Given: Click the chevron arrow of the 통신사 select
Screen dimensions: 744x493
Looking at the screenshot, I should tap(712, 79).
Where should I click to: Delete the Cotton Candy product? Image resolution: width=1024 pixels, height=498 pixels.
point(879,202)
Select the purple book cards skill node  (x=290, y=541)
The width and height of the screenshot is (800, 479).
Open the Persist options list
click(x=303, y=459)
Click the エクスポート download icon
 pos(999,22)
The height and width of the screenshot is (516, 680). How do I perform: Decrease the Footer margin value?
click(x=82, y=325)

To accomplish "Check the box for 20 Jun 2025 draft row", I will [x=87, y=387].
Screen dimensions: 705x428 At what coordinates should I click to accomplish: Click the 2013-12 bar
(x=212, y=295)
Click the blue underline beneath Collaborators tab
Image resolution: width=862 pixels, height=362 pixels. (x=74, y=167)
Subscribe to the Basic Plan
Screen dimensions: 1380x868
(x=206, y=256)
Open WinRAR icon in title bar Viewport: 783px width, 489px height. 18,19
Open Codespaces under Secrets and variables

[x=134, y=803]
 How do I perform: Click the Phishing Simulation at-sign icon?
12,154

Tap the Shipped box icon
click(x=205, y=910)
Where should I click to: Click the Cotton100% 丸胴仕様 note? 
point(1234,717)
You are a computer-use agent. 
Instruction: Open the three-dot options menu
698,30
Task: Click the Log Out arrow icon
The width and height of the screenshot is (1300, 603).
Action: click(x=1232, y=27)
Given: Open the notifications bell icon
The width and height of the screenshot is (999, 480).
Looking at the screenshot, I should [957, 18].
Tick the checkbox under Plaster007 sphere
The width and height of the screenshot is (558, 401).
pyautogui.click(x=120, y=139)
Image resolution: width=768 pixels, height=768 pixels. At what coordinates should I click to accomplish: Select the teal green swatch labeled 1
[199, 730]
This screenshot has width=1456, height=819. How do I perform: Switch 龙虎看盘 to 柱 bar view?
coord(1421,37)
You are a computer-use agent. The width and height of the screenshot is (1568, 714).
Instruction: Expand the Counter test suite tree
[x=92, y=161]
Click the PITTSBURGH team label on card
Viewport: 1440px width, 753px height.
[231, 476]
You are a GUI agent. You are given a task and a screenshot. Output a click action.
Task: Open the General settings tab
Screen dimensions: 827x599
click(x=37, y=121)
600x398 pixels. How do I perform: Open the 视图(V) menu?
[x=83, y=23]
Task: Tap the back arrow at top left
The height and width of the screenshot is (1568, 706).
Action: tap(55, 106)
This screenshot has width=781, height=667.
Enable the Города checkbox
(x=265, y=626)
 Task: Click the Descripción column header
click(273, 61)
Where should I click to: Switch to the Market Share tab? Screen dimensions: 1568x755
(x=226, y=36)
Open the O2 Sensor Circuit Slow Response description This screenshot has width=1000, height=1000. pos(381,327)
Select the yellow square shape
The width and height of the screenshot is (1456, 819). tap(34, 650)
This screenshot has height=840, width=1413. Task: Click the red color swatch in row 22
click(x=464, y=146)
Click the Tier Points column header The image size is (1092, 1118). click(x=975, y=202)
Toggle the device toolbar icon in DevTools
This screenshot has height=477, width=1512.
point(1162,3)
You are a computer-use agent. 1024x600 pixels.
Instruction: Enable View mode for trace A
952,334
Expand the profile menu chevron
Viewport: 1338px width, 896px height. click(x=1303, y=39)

**Problem to work on**
Provide only the number of lines in the records containing the string "computer".

**Result of this task**
3